--- Start Entries provided ---
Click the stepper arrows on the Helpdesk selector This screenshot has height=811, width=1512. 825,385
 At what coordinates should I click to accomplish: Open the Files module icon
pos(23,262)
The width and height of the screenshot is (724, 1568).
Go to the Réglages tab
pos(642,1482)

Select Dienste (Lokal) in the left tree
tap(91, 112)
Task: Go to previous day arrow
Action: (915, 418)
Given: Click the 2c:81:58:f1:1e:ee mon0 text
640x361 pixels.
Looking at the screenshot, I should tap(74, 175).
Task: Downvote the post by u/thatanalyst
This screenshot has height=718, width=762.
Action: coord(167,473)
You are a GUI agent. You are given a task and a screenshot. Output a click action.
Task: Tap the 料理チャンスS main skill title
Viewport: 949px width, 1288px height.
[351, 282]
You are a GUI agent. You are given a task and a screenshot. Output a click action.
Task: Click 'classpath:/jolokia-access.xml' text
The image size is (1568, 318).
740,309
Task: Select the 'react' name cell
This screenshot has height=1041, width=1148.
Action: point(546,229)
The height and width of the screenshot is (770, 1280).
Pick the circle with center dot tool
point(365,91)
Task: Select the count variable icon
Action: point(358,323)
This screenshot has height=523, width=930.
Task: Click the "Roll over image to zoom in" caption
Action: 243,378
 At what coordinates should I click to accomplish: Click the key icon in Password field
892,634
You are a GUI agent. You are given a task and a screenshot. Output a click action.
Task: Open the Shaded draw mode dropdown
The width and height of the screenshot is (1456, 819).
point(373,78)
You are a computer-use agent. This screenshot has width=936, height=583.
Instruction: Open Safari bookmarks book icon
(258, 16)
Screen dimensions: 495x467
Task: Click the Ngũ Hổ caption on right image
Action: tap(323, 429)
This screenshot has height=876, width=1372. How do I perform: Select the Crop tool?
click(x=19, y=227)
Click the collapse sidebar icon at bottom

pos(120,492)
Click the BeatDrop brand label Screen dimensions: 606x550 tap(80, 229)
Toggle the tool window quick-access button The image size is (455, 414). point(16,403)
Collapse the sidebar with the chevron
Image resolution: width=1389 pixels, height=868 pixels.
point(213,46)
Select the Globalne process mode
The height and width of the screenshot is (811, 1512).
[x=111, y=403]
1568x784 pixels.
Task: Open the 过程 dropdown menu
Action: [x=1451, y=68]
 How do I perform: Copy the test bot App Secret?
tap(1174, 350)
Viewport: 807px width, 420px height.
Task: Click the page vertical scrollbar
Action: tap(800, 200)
--- End Entries provided ---
**Set task:**
Reproduce every one of the lines above without changing anything.

**Output for this exercise:**
Click the stepper arrows on the Helpdesk selector This screenshot has height=811, width=1512. 825,385
 At what coordinates should I click to accomplish: Open the Files module icon
pos(23,262)
The width and height of the screenshot is (724, 1568).
Go to the Réglages tab
pos(642,1482)

Select Dienste (Lokal) in the left tree
tap(91, 112)
Task: Go to previous day arrow
Action: (915, 418)
Given: Click the 2c:81:58:f1:1e:ee mon0 text
640x361 pixels.
Looking at the screenshot, I should tap(74, 175).
Task: Downvote the post by u/thatanalyst
This screenshot has height=718, width=762.
Action: coord(167,473)
You are a GUI agent. You are given a task and a screenshot. Output a click action.
Task: Tap the 料理チャンスS main skill title
Viewport: 949px width, 1288px height.
[351, 282]
You are a GUI agent. You are given a task and a screenshot. Output a click action.
Task: Click 'classpath:/jolokia-access.xml' text
The image size is (1568, 318).
740,309
Task: Select the 'react' name cell
This screenshot has height=1041, width=1148.
Action: point(546,229)
The height and width of the screenshot is (770, 1280).
Pick the circle with center dot tool
point(365,91)
Task: Select the count variable icon
Action: point(358,323)
This screenshot has height=523, width=930.
Task: Click the "Roll over image to zoom in" caption
Action: 243,378
 At what coordinates should I click to accomplish: Click the key icon in Password field
892,634
You are a GUI agent. You are given a task and a screenshot. Output a click action.
Task: Open the Shaded draw mode dropdown
The width and height of the screenshot is (1456, 819).
point(373,78)
You are a computer-use agent. This screenshot has width=936, height=583.
Instruction: Open Safari bookmarks book icon
(258, 16)
Screen dimensions: 495x467
Task: Click the Ngũ Hổ caption on right image
Action: tap(323, 429)
This screenshot has height=876, width=1372. How do I perform: Select the Crop tool?
click(x=19, y=227)
Click the collapse sidebar icon at bottom

pos(120,492)
Click the BeatDrop brand label Screen dimensions: 606x550 tap(80, 229)
Toggle the tool window quick-access button The image size is (455, 414). point(16,403)
Collapse the sidebar with the chevron
Image resolution: width=1389 pixels, height=868 pixels.
point(213,46)
Select the Globalne process mode
The height and width of the screenshot is (811, 1512).
[x=111, y=403]
1568x784 pixels.
Task: Open the 过程 dropdown menu
Action: [x=1451, y=68]
 How do I perform: Copy the test bot App Secret?
tap(1174, 350)
Viewport: 807px width, 420px height.
Task: Click the page vertical scrollbar
Action: tap(800, 200)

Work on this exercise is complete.